Take the lines below between the one holding "You are a computer-use agent. This" and the one holding "Click the database", inclusive, and copy them exactly. Add nothing.

....

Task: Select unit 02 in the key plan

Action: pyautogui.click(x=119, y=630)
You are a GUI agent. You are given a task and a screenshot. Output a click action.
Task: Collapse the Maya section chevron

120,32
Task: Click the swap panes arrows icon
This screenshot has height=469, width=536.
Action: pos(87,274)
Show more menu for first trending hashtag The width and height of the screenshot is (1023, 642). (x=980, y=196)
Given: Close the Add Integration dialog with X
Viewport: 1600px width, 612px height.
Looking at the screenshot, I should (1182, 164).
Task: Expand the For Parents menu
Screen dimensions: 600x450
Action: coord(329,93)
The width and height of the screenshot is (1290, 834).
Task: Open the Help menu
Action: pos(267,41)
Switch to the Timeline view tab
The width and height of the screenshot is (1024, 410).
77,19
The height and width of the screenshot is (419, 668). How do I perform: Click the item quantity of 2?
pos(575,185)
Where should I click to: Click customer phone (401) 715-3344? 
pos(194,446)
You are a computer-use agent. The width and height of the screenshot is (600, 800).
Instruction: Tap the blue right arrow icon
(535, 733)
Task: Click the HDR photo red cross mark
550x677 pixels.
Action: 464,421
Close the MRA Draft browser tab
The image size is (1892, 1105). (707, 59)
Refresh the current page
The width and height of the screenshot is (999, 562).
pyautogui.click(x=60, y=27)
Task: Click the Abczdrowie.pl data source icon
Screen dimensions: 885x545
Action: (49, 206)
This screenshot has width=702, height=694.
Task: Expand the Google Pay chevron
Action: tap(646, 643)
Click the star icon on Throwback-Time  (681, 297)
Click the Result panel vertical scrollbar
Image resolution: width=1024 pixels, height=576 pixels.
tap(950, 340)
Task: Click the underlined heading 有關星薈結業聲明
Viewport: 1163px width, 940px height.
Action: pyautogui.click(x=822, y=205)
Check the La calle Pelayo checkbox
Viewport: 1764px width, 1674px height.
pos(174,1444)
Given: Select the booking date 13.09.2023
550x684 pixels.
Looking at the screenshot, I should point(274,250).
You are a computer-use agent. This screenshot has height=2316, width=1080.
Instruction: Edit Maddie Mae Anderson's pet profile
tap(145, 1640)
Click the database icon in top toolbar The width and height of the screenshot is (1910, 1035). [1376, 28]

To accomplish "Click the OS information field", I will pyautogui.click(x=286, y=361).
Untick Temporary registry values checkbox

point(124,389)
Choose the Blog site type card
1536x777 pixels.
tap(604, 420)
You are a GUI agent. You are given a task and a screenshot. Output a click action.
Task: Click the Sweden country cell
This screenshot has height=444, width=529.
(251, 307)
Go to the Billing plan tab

....

• **Solution to this task**:
You are a computer-use agent. This screenshot has height=2316, width=1080.
Instruction: Edit Maddie Mae Anderson's pet profile
tap(145, 1640)
Click the database icon in top toolbar The width and height of the screenshot is (1910, 1035). [1376, 28]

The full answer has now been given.